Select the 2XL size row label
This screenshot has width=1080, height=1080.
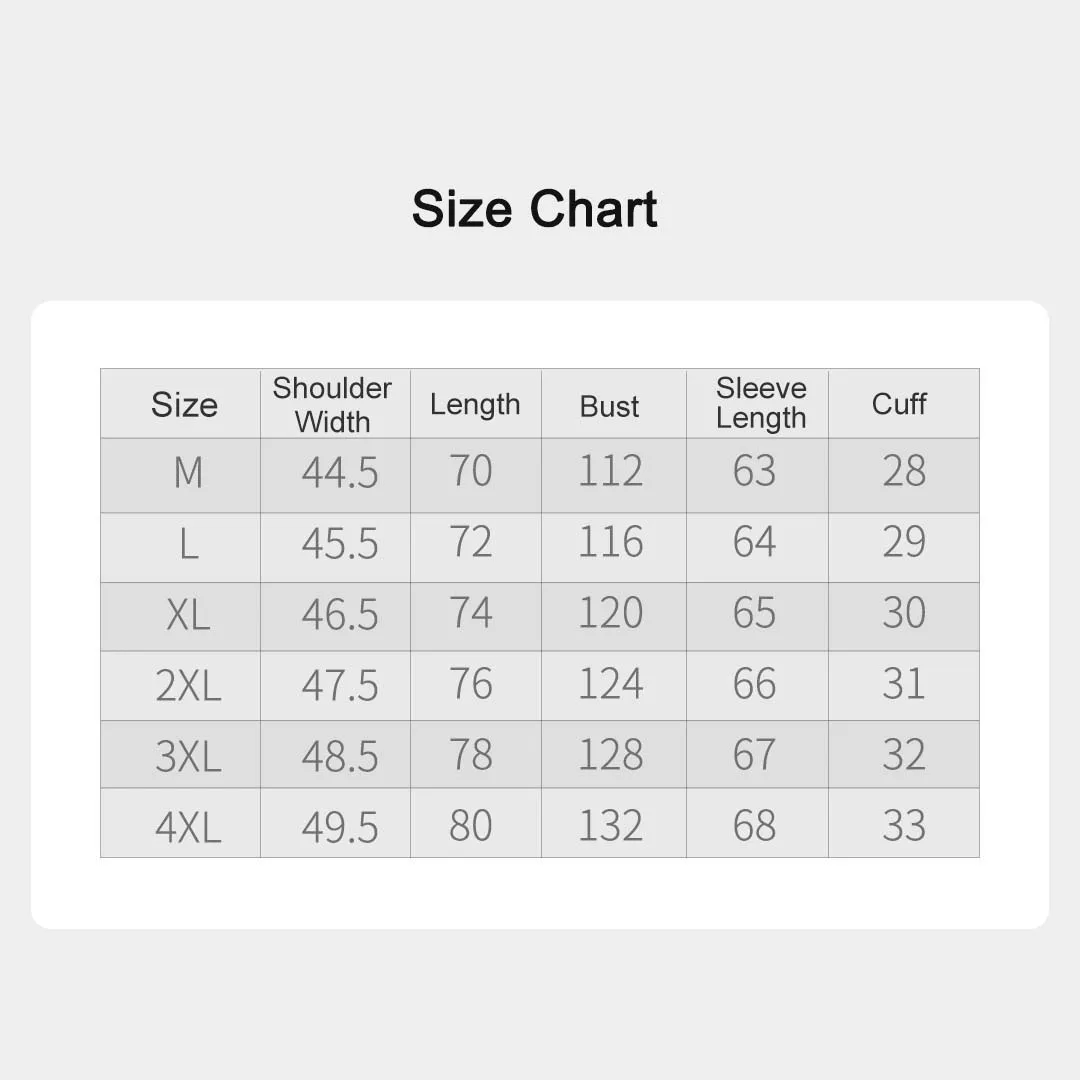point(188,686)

==

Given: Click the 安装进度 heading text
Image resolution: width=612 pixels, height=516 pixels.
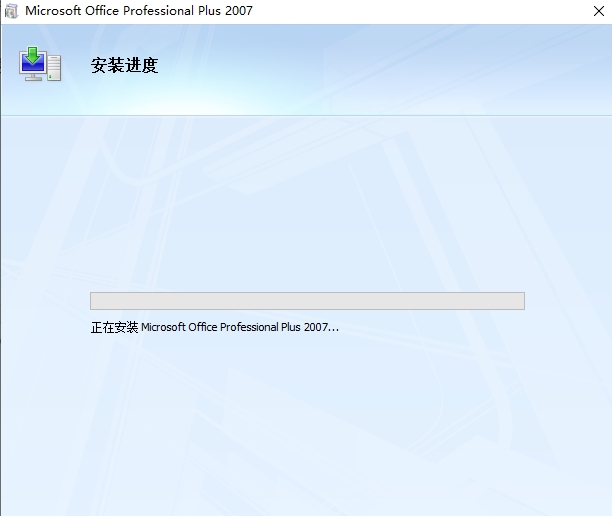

Instructions for the task:
Take the listing lines starting at the line that contains "Select the 2XL size row label" and ending at the line that contains "point(188,686)". Give only those lines again, with "screenshot" replaced by "image", everything else unchanged, and the pictures left out.

Problem solution:
Select the 2XL size row label
This image has width=1080, height=1080.
point(188,686)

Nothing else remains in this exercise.